I am analysing a large dataset (2000 rows by 250 columns) of the presence of species in several locations over the last 20 years. I have conducted a NMDS in order to identify differences between the main two type of forest.
The function ends up converging but giving a stress of 0.25. Pretty much everywhere I look says that more than the commonly accepted limit of 0.2 is a bad representation.
I've seen that when dealing with such massive databases the stress limit of 0,2 might not be a good way to measure goodness of fit either. So my questions are:

  • Are my result still usable? Adonis gives a p-value of less than 0.05 and in general, everything seems to point out that the two sites are different in species composition.
  • Is there another way to measure the fit of the model?
  • Any other alternatives?

The code:

metaMDS(bird.matrix, distance = "bray", k = 3, maxit = 999,   
    trymax = 10000, wascores = TRUE,noshare = 0.1, 
    previous.best = nmds)

Best Answer

IIUC, you have two types of forests, and each of the 2000 rows in your dataset belongs to one of those types.

In principle, it is appropriate to use adonis() for testing whether the two types of forest are different, and with a p-value of less than 0.05, you can be quite confident that they indeed differ.

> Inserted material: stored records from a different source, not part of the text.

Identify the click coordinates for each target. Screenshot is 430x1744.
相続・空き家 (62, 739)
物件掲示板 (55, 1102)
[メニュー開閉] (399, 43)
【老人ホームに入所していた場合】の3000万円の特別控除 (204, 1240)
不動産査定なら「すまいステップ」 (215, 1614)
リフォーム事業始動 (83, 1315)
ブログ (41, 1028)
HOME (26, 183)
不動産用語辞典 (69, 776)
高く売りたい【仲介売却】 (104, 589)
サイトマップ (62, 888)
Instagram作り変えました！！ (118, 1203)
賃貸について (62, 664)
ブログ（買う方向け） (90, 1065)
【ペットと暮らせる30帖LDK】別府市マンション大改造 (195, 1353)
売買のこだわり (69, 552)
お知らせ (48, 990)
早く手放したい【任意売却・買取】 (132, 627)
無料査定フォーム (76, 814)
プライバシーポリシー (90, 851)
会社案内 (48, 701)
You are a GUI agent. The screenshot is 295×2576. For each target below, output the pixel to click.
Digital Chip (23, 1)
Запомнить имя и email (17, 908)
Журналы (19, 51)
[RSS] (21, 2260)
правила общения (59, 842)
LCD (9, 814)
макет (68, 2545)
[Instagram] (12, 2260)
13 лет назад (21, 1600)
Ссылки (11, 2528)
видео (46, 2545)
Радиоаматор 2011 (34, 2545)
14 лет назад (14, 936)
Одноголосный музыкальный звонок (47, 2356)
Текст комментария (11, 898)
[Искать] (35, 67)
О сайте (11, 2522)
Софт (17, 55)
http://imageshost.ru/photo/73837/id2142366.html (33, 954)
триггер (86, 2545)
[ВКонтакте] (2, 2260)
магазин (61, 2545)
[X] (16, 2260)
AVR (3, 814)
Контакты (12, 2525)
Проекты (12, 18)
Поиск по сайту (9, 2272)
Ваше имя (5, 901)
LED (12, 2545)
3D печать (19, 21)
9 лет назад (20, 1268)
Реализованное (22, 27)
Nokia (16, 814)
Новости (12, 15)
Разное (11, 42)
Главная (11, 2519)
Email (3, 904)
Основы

However, the problem is that you have quite a lot of data (2000 rows), so that makes it easy for adonis() to find some differences, even if they are not very relevant in your eyes. The two types of forest are probably not one hundred percent identical and giving lots of data to the test, it will always find that they differ. That is why, in general, one should be cautious with applying significance tests to large datasets.

As far as NMDS is concerned, this is more of a visualization tool, so you can get some feeling about the relative positioning. This is often quite helpful to build intuition, e.g. to see how well the data of the two types of forests are separated, but it doesn't give you "concrete evidence". Note, that it is a map from your original space of 250 dimensions to the two-dimensional space. This is inevitably losing lots of information and it is difficult/impossible to figure out, what exactly is lost.

Your three questions:

  • Using adonis() is, in principle, correct, but, as explained above, it might be "too good" to be of use. And it is totally fine to use NMDS as visualization help.
  • Stress is the standard measure for NMDS. And even if you found some other measure, there is no reason why this other measure should be better than the stress.
  • As far as alternatives are concerned, the above problem is present with all significance tests. In your case, you would have to properly describe how much two types of forest can differ for them to still be considered "sufficiently equal". This is probably difficult. One approach might be to find several different types of forests, some of which you know are definitely different, and then compare the difference between those with the difference of the two you are interested in. And there are also other visualization tools, MDS, t-SNE, or UMAP, which however have some requirements on the data, and given that you are using NMDS, I guess those are not satisfied.